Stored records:
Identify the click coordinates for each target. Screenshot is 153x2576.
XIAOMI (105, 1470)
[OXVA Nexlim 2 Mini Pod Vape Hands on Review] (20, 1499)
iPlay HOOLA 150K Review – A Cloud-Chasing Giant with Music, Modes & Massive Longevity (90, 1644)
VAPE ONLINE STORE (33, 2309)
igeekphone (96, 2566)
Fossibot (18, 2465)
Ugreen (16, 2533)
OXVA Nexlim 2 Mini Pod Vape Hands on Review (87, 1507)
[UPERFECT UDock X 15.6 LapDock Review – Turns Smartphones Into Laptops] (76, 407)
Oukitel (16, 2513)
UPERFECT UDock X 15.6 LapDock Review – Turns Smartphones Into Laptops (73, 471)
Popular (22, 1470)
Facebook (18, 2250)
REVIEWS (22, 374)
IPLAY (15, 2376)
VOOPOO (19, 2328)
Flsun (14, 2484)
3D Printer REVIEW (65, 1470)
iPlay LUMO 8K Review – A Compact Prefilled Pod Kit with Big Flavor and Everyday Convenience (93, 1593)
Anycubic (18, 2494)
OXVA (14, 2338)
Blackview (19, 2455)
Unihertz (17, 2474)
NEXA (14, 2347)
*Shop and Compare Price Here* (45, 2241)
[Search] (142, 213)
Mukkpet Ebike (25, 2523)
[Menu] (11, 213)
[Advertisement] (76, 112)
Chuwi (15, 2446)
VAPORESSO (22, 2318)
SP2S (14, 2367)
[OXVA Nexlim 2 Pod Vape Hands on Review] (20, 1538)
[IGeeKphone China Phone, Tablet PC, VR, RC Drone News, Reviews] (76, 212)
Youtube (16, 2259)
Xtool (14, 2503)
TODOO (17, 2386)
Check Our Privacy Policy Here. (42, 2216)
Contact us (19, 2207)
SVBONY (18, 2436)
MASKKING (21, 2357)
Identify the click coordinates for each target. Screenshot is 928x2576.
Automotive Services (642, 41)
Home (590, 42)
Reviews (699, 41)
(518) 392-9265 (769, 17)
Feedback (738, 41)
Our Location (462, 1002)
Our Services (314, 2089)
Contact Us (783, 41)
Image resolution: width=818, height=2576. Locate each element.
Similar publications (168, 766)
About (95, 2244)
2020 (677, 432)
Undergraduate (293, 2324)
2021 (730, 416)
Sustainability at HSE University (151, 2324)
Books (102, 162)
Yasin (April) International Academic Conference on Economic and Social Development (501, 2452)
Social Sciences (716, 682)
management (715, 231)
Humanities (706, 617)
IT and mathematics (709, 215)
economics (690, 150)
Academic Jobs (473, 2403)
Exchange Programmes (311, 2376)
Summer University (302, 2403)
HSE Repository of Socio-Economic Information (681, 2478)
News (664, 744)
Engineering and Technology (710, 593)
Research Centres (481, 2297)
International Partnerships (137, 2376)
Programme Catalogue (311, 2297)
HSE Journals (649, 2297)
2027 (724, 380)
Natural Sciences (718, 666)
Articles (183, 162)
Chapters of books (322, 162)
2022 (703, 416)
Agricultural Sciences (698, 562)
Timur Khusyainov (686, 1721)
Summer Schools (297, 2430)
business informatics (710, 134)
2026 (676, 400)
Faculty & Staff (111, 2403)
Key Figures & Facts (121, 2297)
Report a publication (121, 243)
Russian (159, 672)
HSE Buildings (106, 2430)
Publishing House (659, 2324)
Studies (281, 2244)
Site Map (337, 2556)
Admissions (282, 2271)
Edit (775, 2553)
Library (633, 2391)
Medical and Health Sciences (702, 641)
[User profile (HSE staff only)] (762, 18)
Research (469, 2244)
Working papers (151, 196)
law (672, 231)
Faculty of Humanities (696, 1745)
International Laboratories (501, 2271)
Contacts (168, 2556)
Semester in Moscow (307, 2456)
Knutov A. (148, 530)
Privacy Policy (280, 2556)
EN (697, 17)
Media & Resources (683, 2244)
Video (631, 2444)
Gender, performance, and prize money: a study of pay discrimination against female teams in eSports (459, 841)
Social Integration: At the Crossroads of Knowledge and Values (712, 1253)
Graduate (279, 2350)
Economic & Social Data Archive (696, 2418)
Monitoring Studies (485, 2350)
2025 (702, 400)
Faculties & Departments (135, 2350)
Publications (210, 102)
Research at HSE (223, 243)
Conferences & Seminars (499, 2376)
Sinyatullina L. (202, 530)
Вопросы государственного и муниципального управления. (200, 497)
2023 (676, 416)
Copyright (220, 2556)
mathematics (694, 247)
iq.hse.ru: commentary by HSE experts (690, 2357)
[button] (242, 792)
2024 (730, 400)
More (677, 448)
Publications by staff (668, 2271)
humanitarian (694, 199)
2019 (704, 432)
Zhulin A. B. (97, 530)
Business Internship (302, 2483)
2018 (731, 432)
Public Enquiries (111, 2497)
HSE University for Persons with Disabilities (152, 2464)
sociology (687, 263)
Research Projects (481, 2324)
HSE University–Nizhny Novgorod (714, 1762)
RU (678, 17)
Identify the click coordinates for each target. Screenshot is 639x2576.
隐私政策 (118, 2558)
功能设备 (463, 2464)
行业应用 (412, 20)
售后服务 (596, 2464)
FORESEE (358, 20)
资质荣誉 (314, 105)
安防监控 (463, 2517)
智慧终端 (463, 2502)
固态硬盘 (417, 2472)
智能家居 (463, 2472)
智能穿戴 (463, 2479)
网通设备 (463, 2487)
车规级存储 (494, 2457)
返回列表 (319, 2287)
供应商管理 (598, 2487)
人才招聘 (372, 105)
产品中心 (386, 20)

### Work request
Filter the entries and copy each line with "LapDock".

### Solution below
[UPERFECT UDock X 15.6 LapDock Review – Turns Smartphones Into Laptops] (76, 407)
UPERFECT UDock X 15.6 LapDock Review – Turns Smartphones Into Laptops (73, 471)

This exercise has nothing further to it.